Ein Rocker schießt durch eine Haustür und trifft einen SEK-Beamten tödlich - nun fordert der Staatsanwalt zwölf Jahre Haft für den Hells Angel.
Koblenz. Für den tödlichen Schuss auf einen SEK-Beamten in Anhausen (Kreis Neuwied) soll ein Rocker nach dem Willen der Staatsanwaltschaft zwölf Jahre in Haft. Das 44-jährige Mitglied der Hells Angels habe sich des Totschlags schuldig gemacht, sagte der Staatsanwalt in seinem Plädoyer am Mittwoch vor dem Landgericht Koblenz. Der Angeklagte hatte vor fast genau einem Jahr durch die verschlossene, teils verglaste Haustür seines Anwesens auf den Polizisten gefeuert. Das SEK war für eine Hausdurchsuchung in den Morgenstunden angerückt. Der 44-Jährige war wegen Mordes angeklagt worden. Einen niedrigen Beweggrund für die Tat konnte die Staatsanwaltschaft jedoch insgesamt nicht feststellen.
Der Angeklagte hatte im Prozess die Schüsse eingeräumt, er habe jedoch einen Eindringling und nicht die Polizei vor der Tür vermutet. Er wollte zuvor auch eine Warnung gerufen haben. Das bezweifelte allerdings der Staatsanwalt, die anderen SEK-Männer wollten bei dem Einsatz nichts gehört haben. Die Staatsanwaltschaft billigte dem Angeklagten zwar zu, dass er in der Situation eine Gefahr für sich und seine Lebensgefährtin befürchtete. Notwehr schloss er aber aus.
Der Staatsanwalt betonte auch, der 44-jährige Besitzer eines Waffenscheins sei sich der Wirkung seiner großkalibrigen Waffe bewusst gewesen: „Jeder, der sich mit Waffen auskennt, weiß, dass der Einsatz dieser Schusswaffe Menschen in größte Lebensgefahr bringt.“ Der Rocker hatte aus einer Distanz von rund 2,50 Meter geschossen.

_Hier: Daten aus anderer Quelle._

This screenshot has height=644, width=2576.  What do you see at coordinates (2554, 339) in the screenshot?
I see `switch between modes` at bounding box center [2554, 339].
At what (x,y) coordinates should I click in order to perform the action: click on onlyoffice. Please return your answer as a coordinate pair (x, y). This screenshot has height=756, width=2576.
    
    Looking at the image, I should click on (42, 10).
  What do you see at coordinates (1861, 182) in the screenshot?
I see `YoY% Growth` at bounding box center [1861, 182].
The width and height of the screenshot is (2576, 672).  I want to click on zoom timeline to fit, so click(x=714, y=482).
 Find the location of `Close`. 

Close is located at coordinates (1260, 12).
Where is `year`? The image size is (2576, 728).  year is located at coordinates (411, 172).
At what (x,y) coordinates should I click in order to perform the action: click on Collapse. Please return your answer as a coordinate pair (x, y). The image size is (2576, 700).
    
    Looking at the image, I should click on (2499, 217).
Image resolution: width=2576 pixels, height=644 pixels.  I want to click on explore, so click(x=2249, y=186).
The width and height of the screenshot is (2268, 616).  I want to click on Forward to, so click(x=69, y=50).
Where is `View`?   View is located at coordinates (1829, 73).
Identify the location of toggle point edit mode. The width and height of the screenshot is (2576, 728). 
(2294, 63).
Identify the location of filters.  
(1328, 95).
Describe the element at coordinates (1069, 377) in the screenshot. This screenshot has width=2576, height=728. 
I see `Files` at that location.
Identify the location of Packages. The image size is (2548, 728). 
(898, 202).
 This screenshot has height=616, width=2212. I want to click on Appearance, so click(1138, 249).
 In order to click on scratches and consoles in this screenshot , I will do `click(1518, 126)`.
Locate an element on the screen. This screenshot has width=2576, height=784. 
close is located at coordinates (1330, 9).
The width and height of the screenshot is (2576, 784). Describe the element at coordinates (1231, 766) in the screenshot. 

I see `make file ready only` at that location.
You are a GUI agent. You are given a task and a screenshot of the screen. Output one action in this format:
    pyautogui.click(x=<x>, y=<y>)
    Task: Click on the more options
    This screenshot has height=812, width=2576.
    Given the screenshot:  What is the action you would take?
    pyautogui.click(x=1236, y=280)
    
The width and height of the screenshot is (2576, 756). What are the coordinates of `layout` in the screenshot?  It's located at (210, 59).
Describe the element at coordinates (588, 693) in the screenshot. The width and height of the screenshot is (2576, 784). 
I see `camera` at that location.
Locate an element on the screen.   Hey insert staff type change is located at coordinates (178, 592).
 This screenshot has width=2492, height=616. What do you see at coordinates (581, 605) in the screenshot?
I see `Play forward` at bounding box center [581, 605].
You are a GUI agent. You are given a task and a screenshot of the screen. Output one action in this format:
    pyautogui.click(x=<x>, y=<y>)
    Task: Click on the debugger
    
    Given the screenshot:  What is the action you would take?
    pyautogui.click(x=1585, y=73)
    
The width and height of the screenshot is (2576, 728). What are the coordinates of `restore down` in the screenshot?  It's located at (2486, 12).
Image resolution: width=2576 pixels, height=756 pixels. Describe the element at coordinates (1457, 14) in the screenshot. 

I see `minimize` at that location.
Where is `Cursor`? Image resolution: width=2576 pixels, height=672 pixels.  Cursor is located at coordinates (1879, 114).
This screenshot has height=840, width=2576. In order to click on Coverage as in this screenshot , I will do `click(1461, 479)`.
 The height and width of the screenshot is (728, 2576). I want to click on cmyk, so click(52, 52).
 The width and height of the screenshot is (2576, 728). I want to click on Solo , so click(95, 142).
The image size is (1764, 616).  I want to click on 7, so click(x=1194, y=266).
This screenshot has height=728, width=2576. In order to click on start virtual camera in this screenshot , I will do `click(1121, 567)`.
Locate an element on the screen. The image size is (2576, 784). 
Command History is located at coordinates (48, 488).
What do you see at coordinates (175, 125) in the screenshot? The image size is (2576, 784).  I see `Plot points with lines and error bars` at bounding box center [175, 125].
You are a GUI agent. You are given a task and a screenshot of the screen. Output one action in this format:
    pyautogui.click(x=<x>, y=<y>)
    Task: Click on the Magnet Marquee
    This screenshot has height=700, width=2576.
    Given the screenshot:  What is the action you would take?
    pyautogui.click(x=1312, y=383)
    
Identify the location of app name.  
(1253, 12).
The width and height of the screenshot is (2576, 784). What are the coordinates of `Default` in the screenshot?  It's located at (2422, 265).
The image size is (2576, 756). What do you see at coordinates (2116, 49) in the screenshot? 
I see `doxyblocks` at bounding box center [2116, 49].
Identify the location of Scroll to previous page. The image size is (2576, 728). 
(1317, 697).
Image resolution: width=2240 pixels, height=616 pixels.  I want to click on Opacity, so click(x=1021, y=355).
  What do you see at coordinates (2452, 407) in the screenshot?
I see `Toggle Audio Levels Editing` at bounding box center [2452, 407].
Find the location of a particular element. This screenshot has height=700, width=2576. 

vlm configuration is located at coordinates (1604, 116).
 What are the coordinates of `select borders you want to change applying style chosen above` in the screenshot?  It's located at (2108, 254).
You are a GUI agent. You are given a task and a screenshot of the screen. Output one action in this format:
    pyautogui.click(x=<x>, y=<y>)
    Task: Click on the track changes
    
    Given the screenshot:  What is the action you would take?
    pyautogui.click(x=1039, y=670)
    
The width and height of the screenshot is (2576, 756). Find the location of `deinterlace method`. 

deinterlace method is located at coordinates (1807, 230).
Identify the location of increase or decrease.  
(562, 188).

Nach dem Obduktionsergebnis traf ein Projektil den 42-jährigen SEK-Beamte am linken Oberarm und drang danach von der Seite in den Brustkorb ein. Der Polizist verblutete. Damit wurde in Rheinland-Pfalz erstmals seit 25 Jahren ein Polizist im Dienstgetötet.
Bei Totschlag sieht das Gesetz eine Haftstrafe von nicht unter fünf Jahren vor. Im Hinblick auf die weiteren Vorwürfe gegen den Rocker sah der Staatsanwalt je zweimal den Straftatbestand der versuchten Erpressung und versuchten Nötigung erfüllt. Unter Berücksichtigung „der Vielzahl der Taten und der hohen kriminellen Energie“ habe sich die Gesamtfreiheitsstrafe ergeben. Die Verteidigung verwies darauf, dass sich der Angeklagte in einer „existenziellen Entscheidungssituation“ wähnte. Er habe mit dem Angriff von Mitgliedern eines verfeindeten Rockerclubs gerechnet. Auch kritisierte er das Vorgehen der Polizei: „Dieser Polizeieinsatz war gänzlich überzogen, durch nichts auf den Angeklagten bezogen gerechtfertigt und deswegen rechtswidrig.“
Die verhängnisvolle Hausdurchsuchung war Teil umfangreicher Ermittlungen im Rockermilieu. Elf Männer und Frauen sind unter anderem wegen räuberischer Erpressung angeklagt. Der Fall des 44-Jährigen wurde davon abgetrennt. Er sitzt seit dem Tod des Beamten in Untersuchungshaft. Ein Urteil wird kommenden Montag erwartet.